Leeds has taken a whole-system approach to improving services and OBA has been adopted, alongside restorative practice and the voice and influence of the child, as one of three fundamental ‘behaviors’ that underpin the citywide model for improving children’s services in Leeds. Each of these behaviors is a cornerstone of the city’s overarching vision and commitment to become a Child Friendly City — one of the best cities for children to play, learn and grow up in by 2030. OBA was adopted and disseminated by the new leadership in Leeds partly in response to a Government ‘Improvement Notice’ placed on the service in 2010 as a result of the previous unfavorable inspections.
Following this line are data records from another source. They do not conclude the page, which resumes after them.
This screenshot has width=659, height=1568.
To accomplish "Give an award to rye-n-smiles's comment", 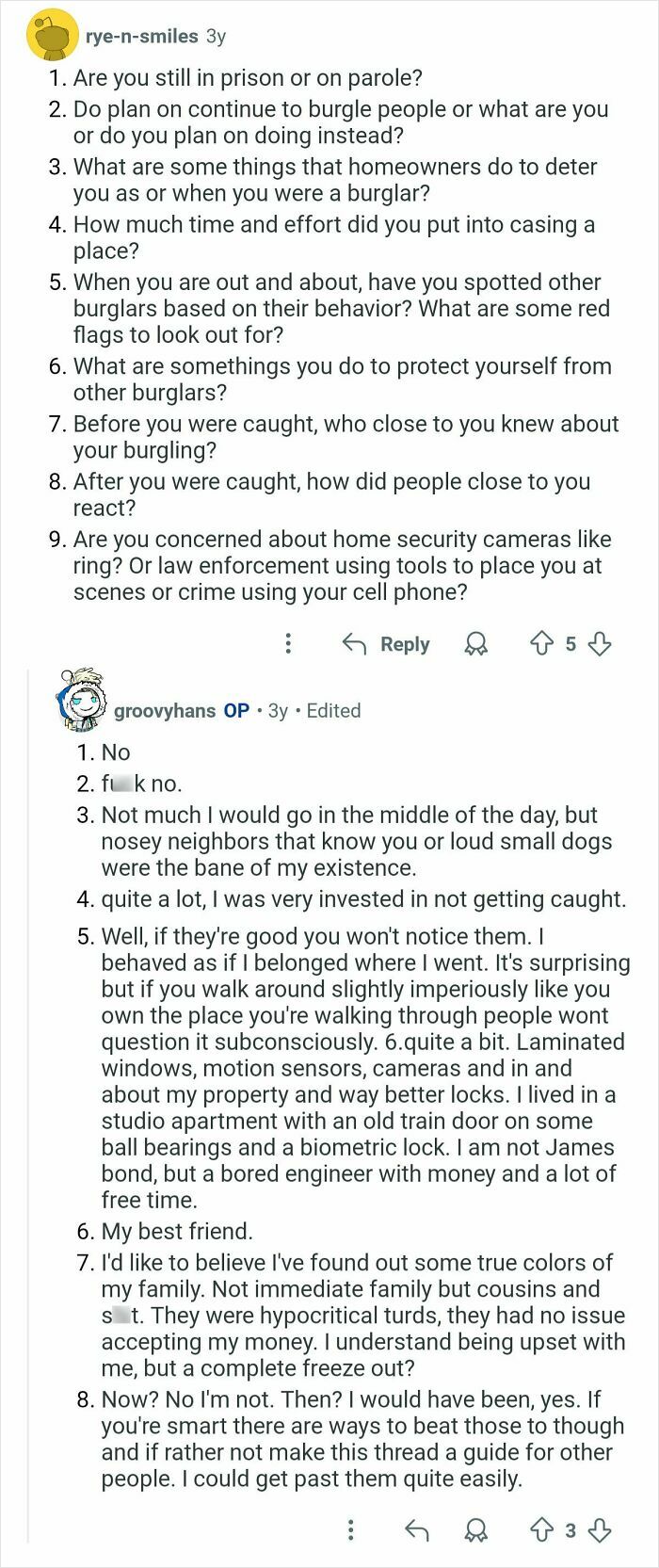I will (x=476, y=644).
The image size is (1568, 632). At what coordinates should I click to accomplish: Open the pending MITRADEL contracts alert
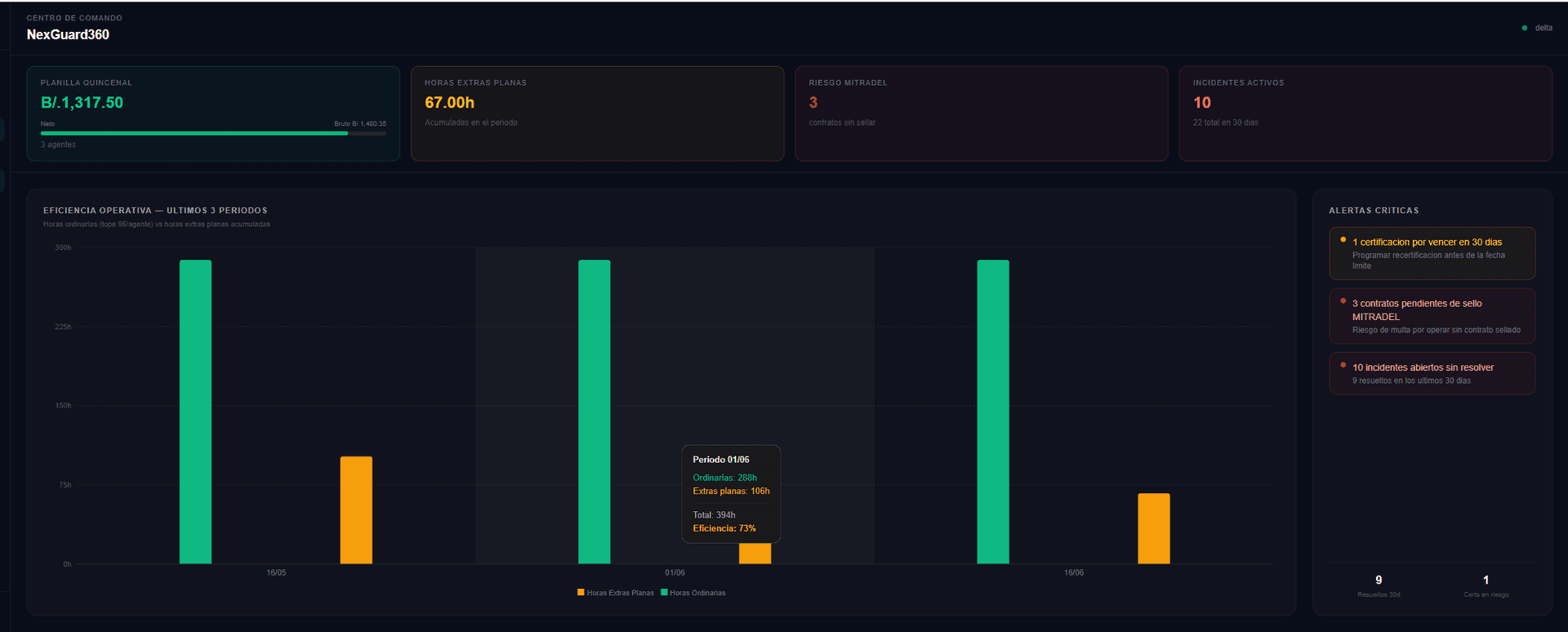coord(1432,316)
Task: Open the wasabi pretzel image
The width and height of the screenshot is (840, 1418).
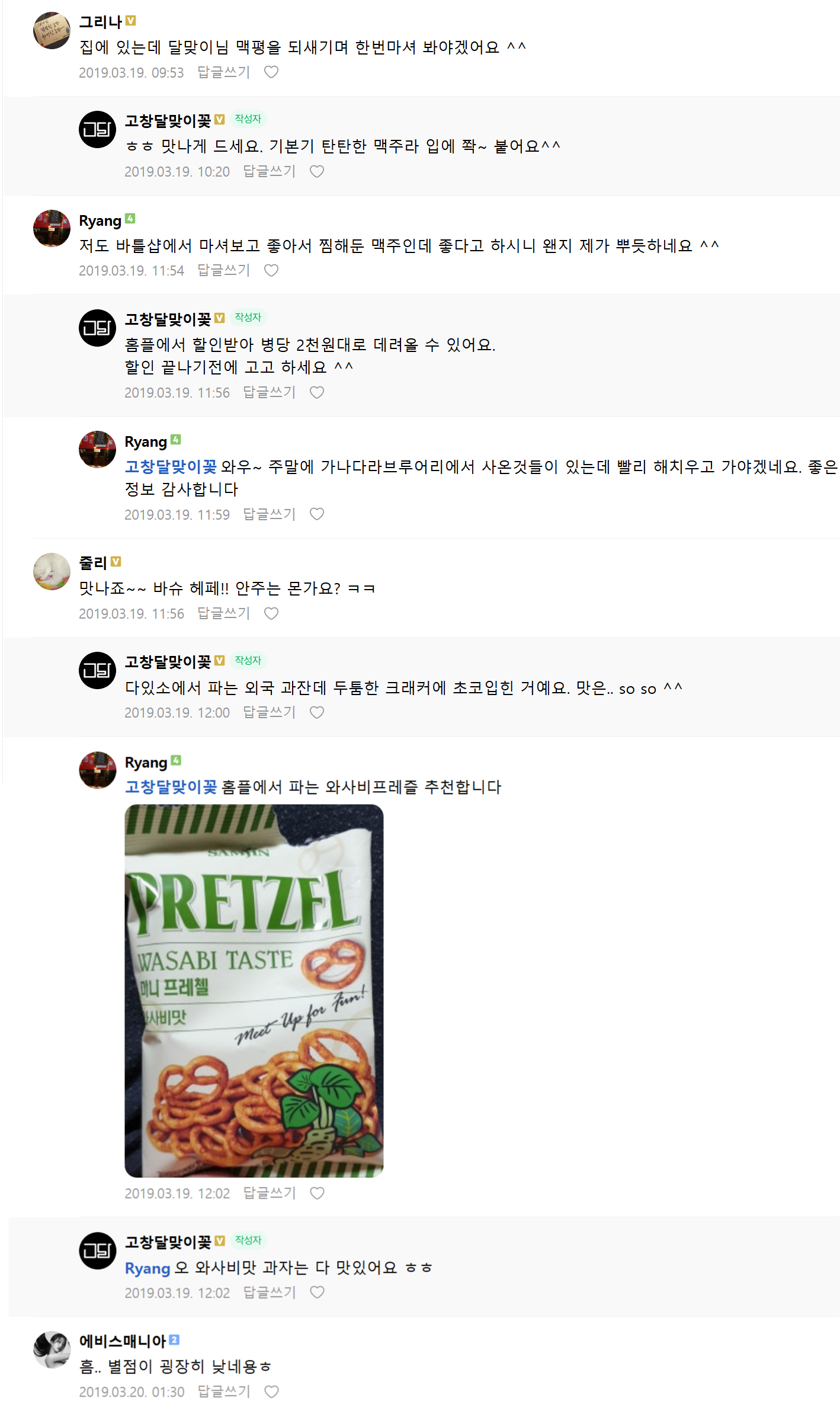Action: (x=254, y=991)
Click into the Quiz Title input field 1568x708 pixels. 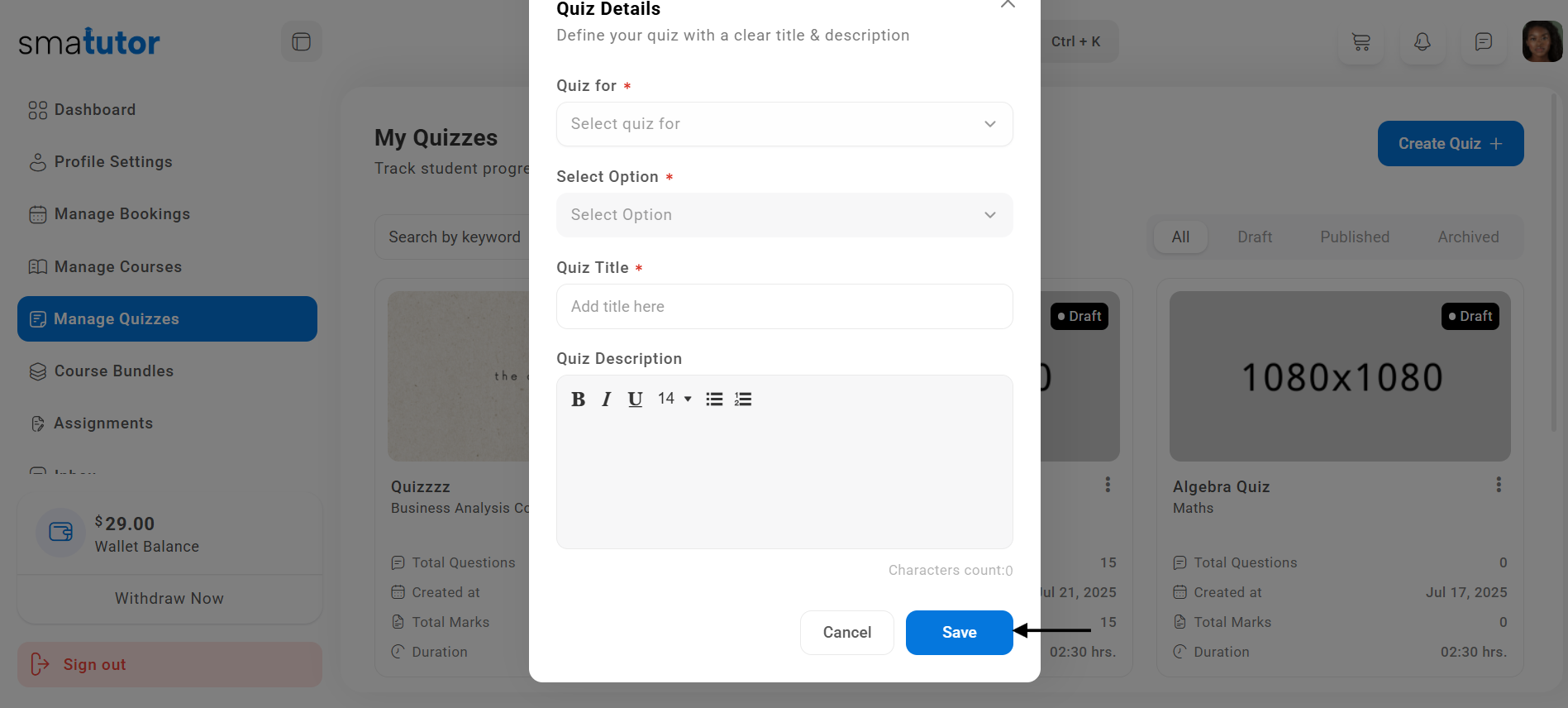coord(784,306)
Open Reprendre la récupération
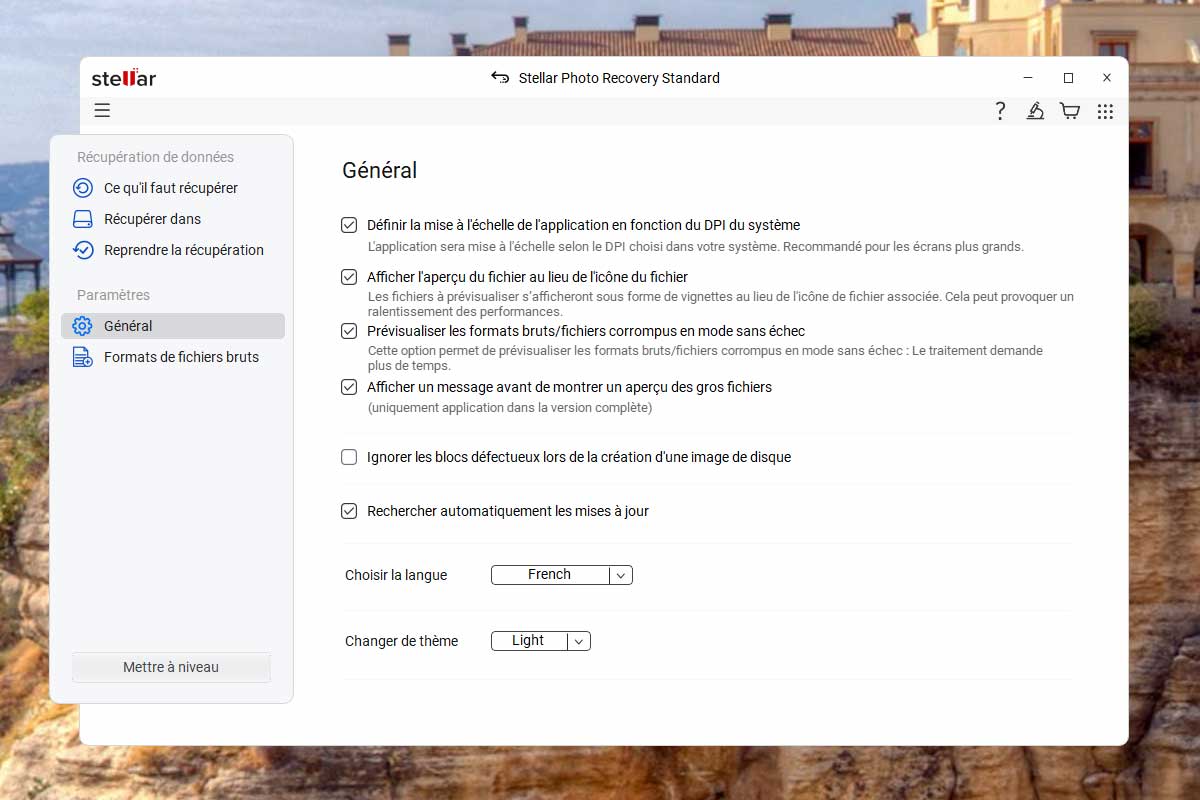The width and height of the screenshot is (1200, 800). [183, 250]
Since then, the partnership that maintains a city-wide oversight of performance – the Children and Families Trust Board, has been using OBA to monitor progress against 12 clear priority outcomes for children, detailed in the Children and Young People’s Plan (CYPP), launched in 2011. This consistency of vision, priorities and approach over a sustained period (5 years) has been recognized by the inspectors as a key reason for the improvements made, putting children and young people at the heart of the city’s growth strategy.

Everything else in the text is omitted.